Embora não esteja diretamente inserida no Open de Ralis, a recém-criada Taça Nacional de Ralis que acompanha o Campeonato de Portugal de Ralis 2L/2RM pode ter repercussões diretas no número de concorrentes do Open, ‘roubando-lhes’ interessados. Esta, no entanto, não é a opinião de Luiz Pinto de Freitas, Presidente da FPAK, que considera que “esta nova Taça constituída pelas seis provas do CPR2 (Torrié, Serras de Fafe, Vila Verde, Mortágua, Casinos do Algarve) não irá ter reflexos tão diretos no Open como se possa pensar pois não me parece que vá ser muito concorrida”. Na nova Taça Nacional de Ralis, que se estreará na prova do Targa Clube, pretende-se, ainda segundo o mesmo responsável federativo, “aumentar o número de concorrentes nas provas de CPR e CPR2, dando, de alguma maneira, a possibilidade de juntar os carros do CPR e do Open no mesmo rali, algo que muita gente defendia.
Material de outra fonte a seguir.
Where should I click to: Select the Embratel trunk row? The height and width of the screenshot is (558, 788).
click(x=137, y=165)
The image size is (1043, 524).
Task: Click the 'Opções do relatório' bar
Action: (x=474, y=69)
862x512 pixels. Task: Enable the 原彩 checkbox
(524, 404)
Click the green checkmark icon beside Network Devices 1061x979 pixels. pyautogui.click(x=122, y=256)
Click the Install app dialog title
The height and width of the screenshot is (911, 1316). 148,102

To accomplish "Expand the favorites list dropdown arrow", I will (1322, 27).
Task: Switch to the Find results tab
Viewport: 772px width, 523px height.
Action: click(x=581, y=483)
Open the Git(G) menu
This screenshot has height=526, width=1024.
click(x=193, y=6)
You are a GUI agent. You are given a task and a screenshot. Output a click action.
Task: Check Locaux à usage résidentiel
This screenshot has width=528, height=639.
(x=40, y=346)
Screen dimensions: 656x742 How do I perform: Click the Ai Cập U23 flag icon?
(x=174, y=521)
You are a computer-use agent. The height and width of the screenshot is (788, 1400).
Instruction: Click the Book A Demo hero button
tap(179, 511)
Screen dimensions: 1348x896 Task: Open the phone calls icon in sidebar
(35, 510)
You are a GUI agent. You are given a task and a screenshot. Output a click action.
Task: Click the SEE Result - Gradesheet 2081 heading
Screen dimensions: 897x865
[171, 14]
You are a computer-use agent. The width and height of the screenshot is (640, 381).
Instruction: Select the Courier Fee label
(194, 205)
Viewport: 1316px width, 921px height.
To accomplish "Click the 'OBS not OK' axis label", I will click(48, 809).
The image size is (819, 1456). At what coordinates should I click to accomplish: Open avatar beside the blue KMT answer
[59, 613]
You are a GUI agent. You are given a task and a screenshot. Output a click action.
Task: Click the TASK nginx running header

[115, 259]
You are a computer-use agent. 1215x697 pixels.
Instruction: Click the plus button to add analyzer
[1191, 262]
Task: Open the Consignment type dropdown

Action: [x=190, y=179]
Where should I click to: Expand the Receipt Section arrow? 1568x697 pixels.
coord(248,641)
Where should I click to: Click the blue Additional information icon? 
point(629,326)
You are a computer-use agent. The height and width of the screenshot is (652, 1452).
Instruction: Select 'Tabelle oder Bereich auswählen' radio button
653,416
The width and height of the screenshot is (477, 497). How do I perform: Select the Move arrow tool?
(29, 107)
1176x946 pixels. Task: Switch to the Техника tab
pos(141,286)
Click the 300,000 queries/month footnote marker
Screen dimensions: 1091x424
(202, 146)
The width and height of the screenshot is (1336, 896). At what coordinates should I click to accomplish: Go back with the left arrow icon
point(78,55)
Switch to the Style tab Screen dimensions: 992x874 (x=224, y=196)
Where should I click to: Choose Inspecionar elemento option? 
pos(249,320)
Por outro lado, CPR2 e a nova Taça terão pontuações separadas (os concorrentes da Taça não pontuarão para o CPR2 e os VSH do Open não interferirão nas contas do CPR2)”.
Importante é também reter que como muitos dos ralis da Taça serão coincidentes com campeonatos regionais e como Taça e Regionais tem obrigações regulamentares diferentes em termos de quilometragens de prova, os concorrentes poderão participar na prova do Regional e, finda esta, prosseguir no mesmo rali para efeitos de Taça.
Se a Taça irá realmente permitir reavivar o principal escalão dos ralis nacionais sem prejudicar o Open de Ralis, isso, só talvez, a meio do ano se consiga ter uma ideia mais concreta.